Now, Nazi LARPers were clearly present, but as the above observer attests, their presence was greatly overblown by the media in order to cast aspersions on the gathering. For most, no doubt, had come to protest the cultural cleansing of this northern portion of Virginia. The ensuing violence, far from being intended by the rally-goers, was a product of Antifa agitation and Police inaction. For anyone witnessing videos of the events, it cannot be said that the police did their duty in Charlottesville. They allowed Antifa to block the route to be taken by the rally-goers, batter the same with a variety of chemical and physical weapons, and then, after the weak-kneed Governor Terry McAuliffe declared a state of emergency (after most of the rally-goers were well on their way to the meeting point), failed to protect the scattered remnants of the rally from the Antifa mob. The sad (but altogether predictable) fate of the woman killed – the one fatality of the event – would seem to be a product of this utter disorder.
But rather than condemn the individuals of the parties as they stood – the man who killed, the protestors who attacked – the media spun the event as a Nazi love fest and the new rise of an American skinhead movement. As Jack Kerwick explains, the Media-Political Complex was all to happy to use the event for their own ends:
Immediately, elites in Washington D.C. and their fellow travelers in Big Media (of both the “mainstream” and “conservative” varieties) laid the blame solely at the feet of “white supremacists.” Every politician, Democrat and Republican alike, and every commentator, Fox News contributors and talk radio hosts no less than their leftist counterparts on the other networks, spared no opportunity to show the world that they were even more repulsed by this exhibition of “white supremacy” than the next person.
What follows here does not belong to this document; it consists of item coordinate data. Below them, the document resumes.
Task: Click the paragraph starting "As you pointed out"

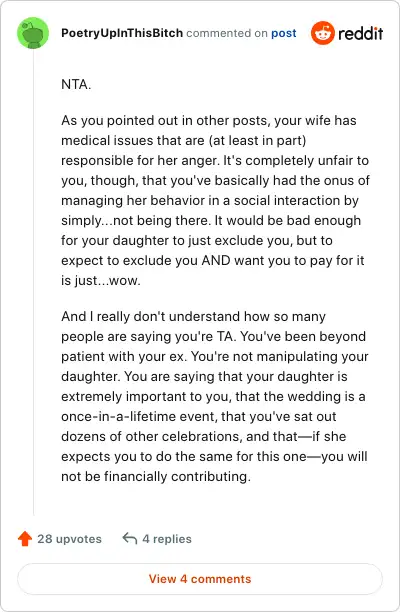Action: (x=215, y=200)
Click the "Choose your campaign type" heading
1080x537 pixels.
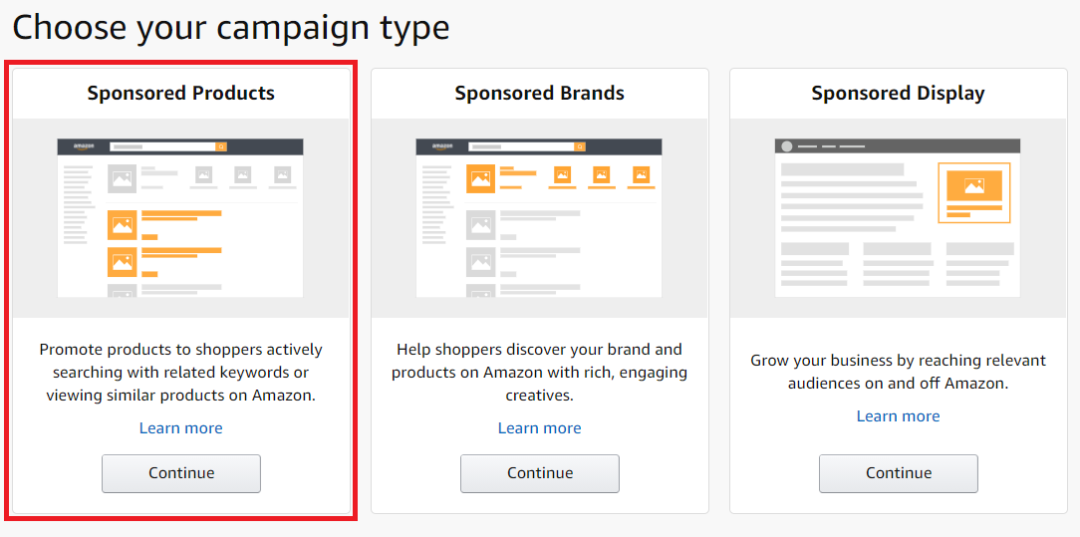coord(231,27)
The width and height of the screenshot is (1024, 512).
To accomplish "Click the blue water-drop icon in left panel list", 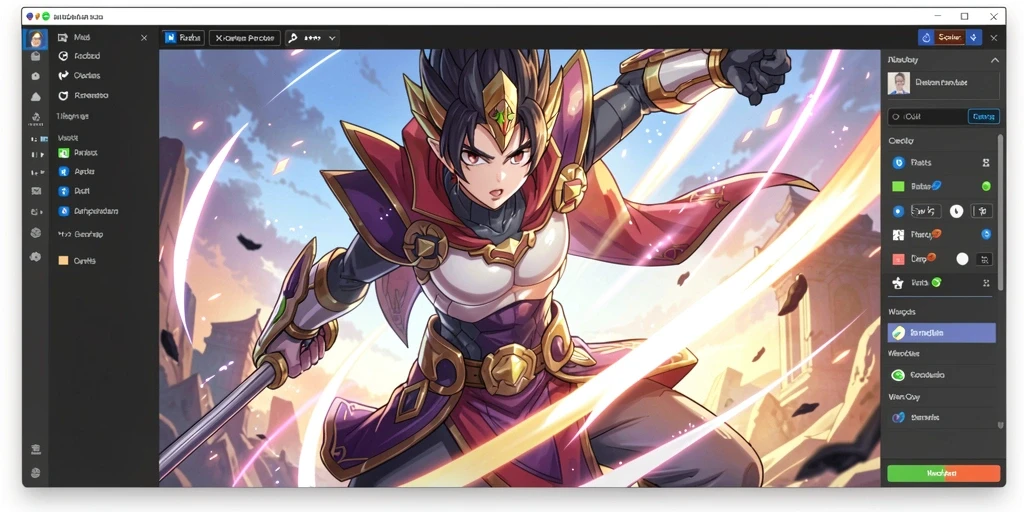I will point(63,211).
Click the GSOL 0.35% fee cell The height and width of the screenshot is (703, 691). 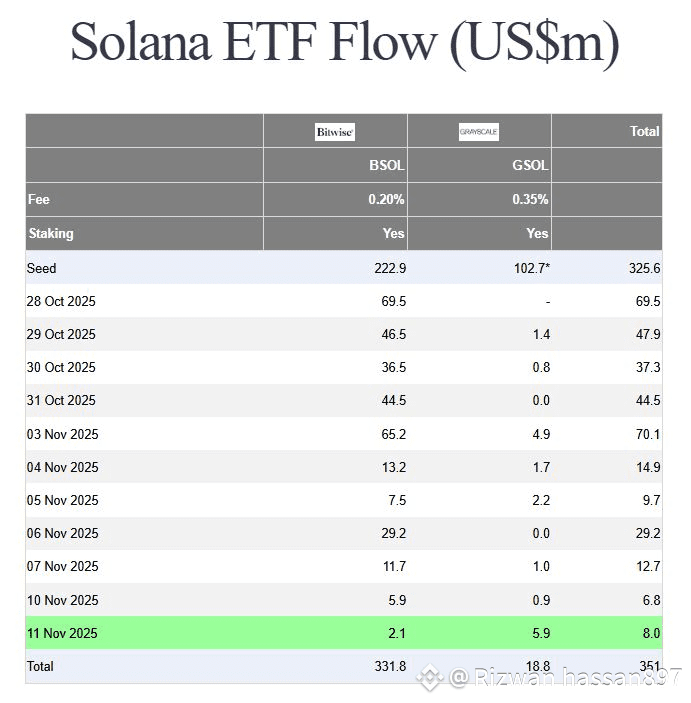pyautogui.click(x=530, y=199)
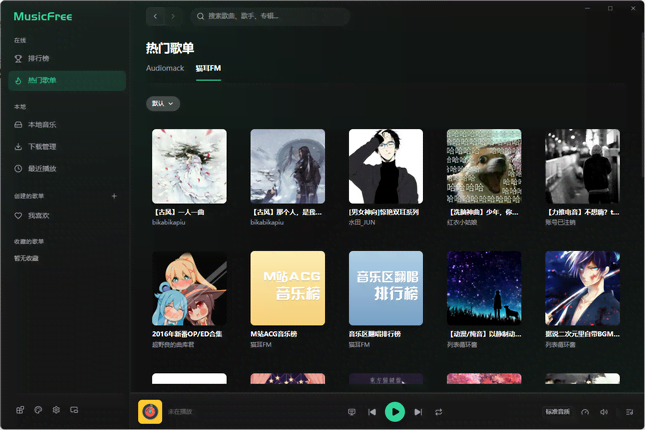Toggle the repeat mode icon
645x430 pixels.
coord(438,412)
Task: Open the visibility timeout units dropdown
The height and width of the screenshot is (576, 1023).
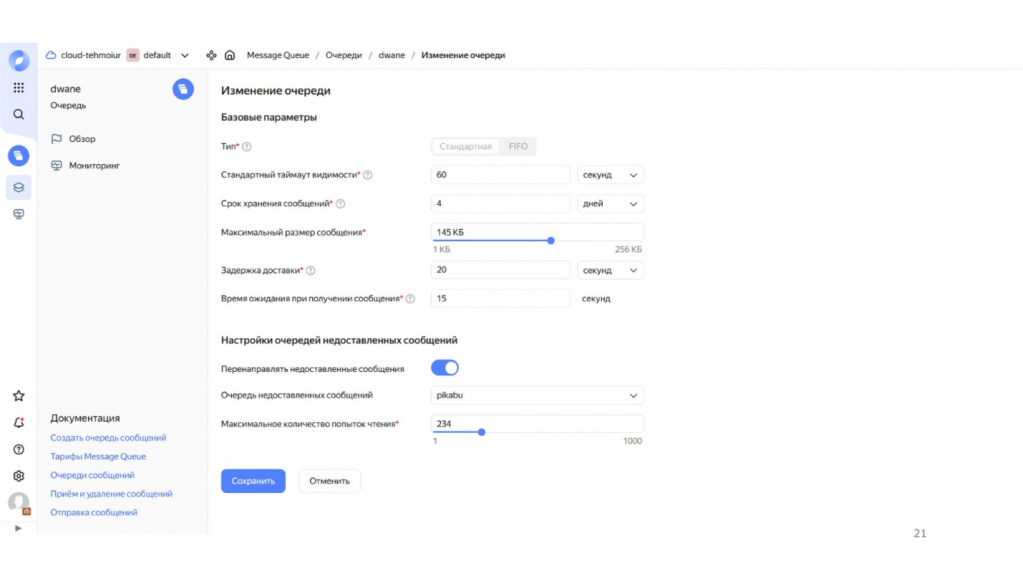Action: (611, 175)
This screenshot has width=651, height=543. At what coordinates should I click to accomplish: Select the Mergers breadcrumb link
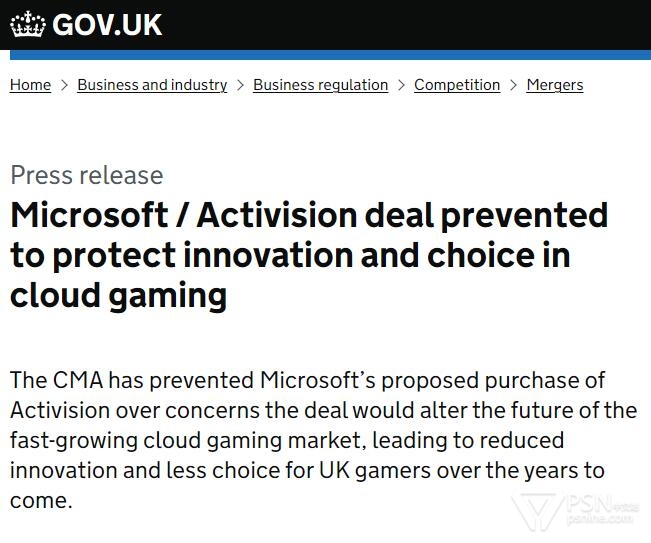555,85
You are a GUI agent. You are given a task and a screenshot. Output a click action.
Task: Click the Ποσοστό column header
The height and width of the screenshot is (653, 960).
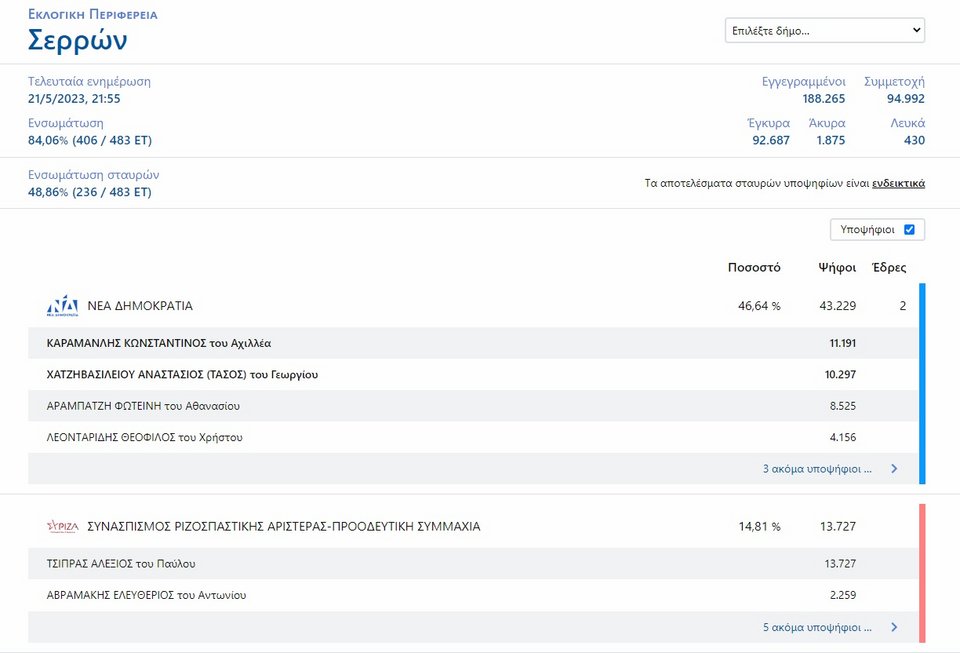(754, 268)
If one doubts the media bias, one need only compare the treatment of the rally-goers with the Ferguson Riots. The latter was heralded as a necessary event, stemming from “a larger, historic narrative about race and justice in America,” as one writer from CNN sympathetically ascribes. Those who act as barbarians in their own city are given a pass to perform their terror. As Boyd Cathey makes clear, the Left (of which the media is a part) makes the rules:
Nary a word about the ultimate and real responsibility of the American Left for a continuing history of violence, nary a word about the responsibility of the so-called “resist Trump” organizations and their actions, nary a word about the uncontrolled rampaging of the Black Lives Matter movement (e.g., Ferguson, Baltimore, etc.), nary a word about the stepped up and planned confrontations by the “antifa” (self-titled “antifascists”) militants. That is, not one word about the history of virulent street action, fire bombing, trashing of private property, and, yes, attempts to kill anyone (e.g., Representative Steve Scalise) to the perceived right of, say, John McCain, anyone who might in any way say a good word about Donald Trump, or defend older American traditions and beliefs.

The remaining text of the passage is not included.